_What is required_. In the data, find each line where the word "computer" appears and list that line.

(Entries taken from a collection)
^^^^^^^^

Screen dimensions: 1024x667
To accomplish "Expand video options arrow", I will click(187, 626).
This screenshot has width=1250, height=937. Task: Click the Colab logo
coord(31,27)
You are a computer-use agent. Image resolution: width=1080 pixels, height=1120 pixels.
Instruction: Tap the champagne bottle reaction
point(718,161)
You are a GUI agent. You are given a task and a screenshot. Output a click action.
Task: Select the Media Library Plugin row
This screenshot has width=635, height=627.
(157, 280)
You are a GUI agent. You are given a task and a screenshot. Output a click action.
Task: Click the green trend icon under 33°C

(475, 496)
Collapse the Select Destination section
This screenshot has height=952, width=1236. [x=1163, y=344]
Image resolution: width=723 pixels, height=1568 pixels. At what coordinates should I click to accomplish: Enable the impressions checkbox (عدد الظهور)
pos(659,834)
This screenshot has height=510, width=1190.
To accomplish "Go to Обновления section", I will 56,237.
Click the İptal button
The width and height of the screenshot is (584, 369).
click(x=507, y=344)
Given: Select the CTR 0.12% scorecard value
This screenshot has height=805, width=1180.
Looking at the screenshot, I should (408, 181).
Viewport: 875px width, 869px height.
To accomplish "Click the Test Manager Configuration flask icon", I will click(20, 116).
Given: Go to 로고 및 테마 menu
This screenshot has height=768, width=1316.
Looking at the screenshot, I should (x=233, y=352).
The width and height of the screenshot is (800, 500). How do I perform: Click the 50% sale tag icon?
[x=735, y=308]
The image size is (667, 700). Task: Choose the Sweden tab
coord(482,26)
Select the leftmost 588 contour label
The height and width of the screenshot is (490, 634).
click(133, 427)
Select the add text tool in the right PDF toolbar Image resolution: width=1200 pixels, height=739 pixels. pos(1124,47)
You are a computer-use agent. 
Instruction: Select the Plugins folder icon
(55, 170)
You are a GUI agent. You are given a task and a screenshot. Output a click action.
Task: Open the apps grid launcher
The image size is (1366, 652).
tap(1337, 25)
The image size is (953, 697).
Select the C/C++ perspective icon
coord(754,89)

^^^^^^^^

_Exercise response_.
You are a computer-use agent. Image resolution: width=1080 pixels, height=1120 pixels.
You are a computer-use agent. 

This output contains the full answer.